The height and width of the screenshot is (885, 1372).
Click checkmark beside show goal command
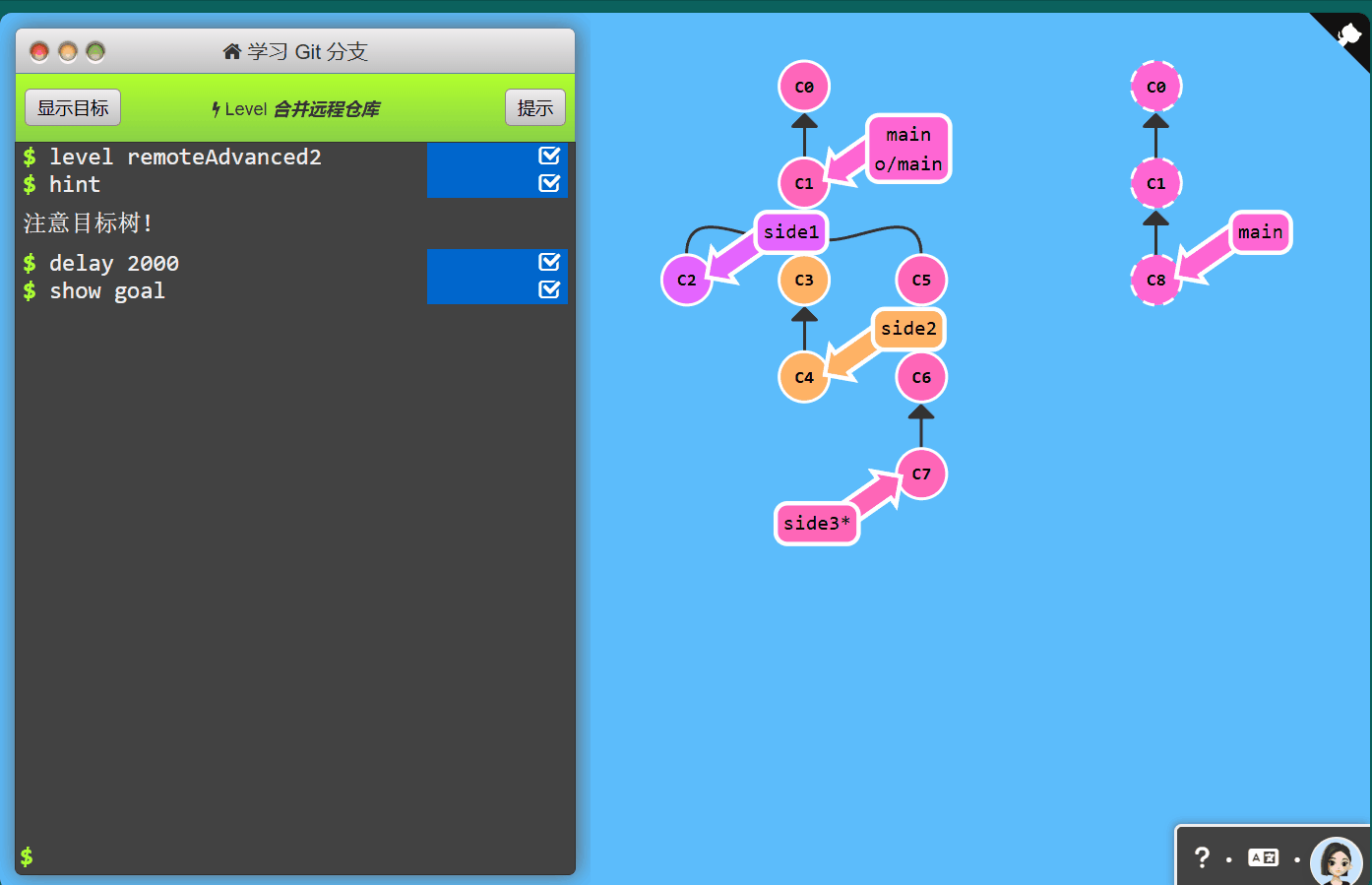[549, 289]
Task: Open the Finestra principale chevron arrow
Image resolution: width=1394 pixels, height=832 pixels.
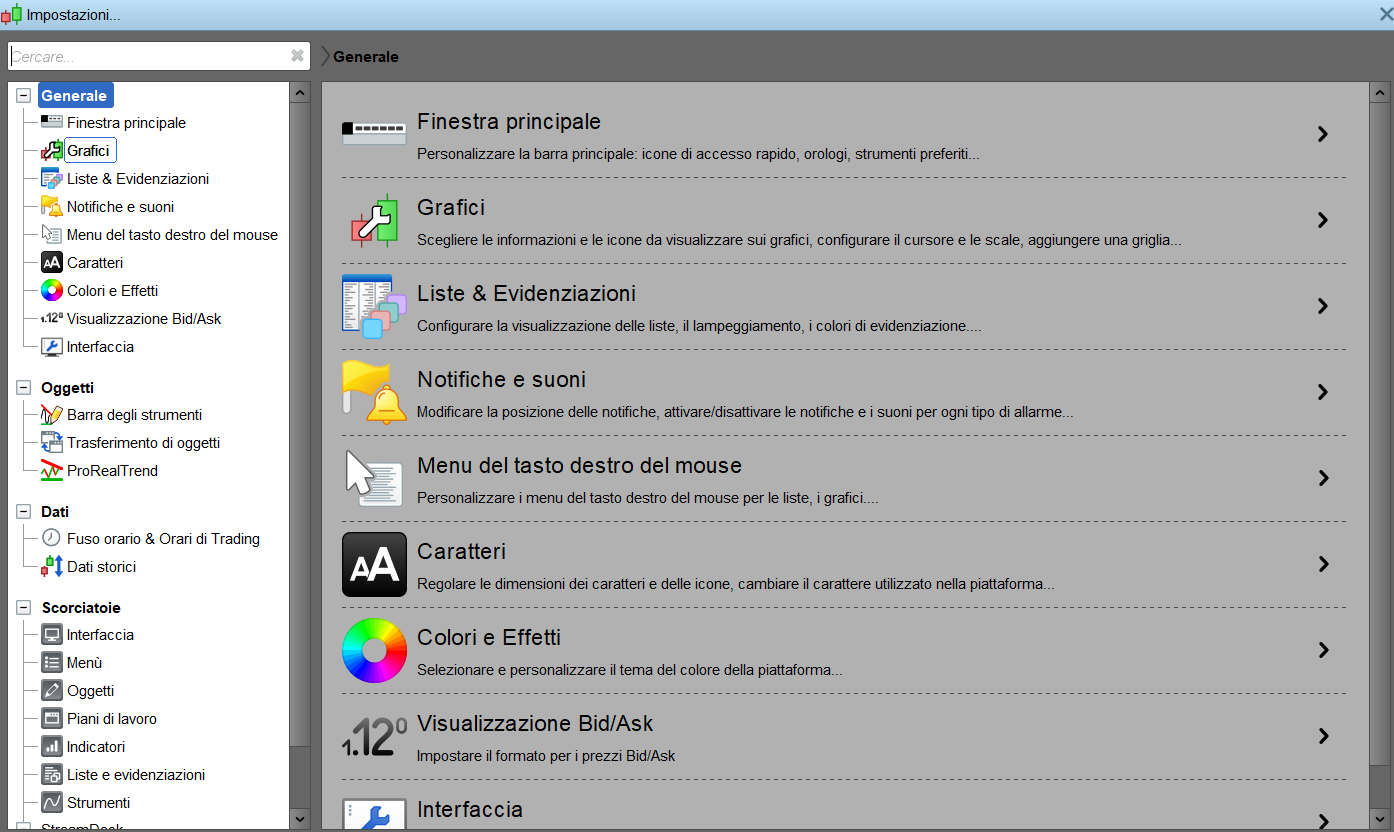Action: (1323, 134)
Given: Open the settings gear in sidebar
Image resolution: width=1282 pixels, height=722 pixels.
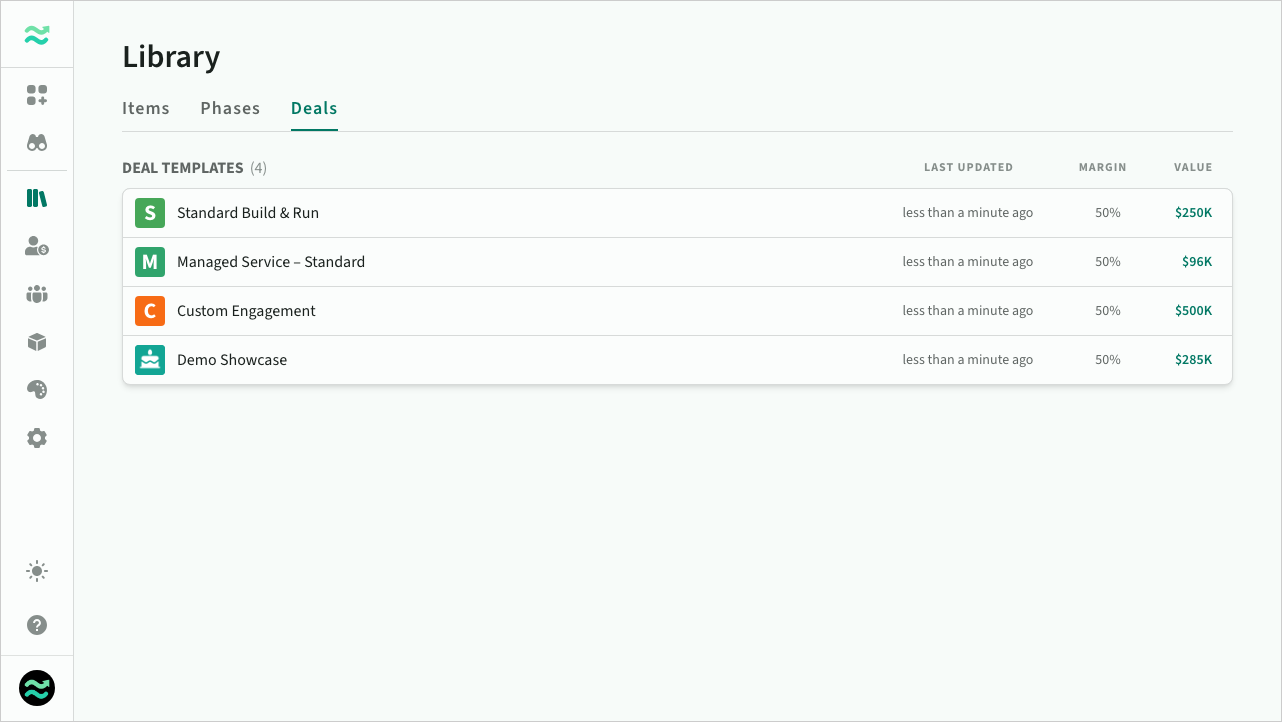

:: YOUR ASSIGNMENT ::
Would you show every line in the data above that contains the string "Open"?

:: RESPONSE FOR THIS EXERCISE ::
Task: Open the Finestra principale chevron arrow
Given: Open the settings gear in sidebar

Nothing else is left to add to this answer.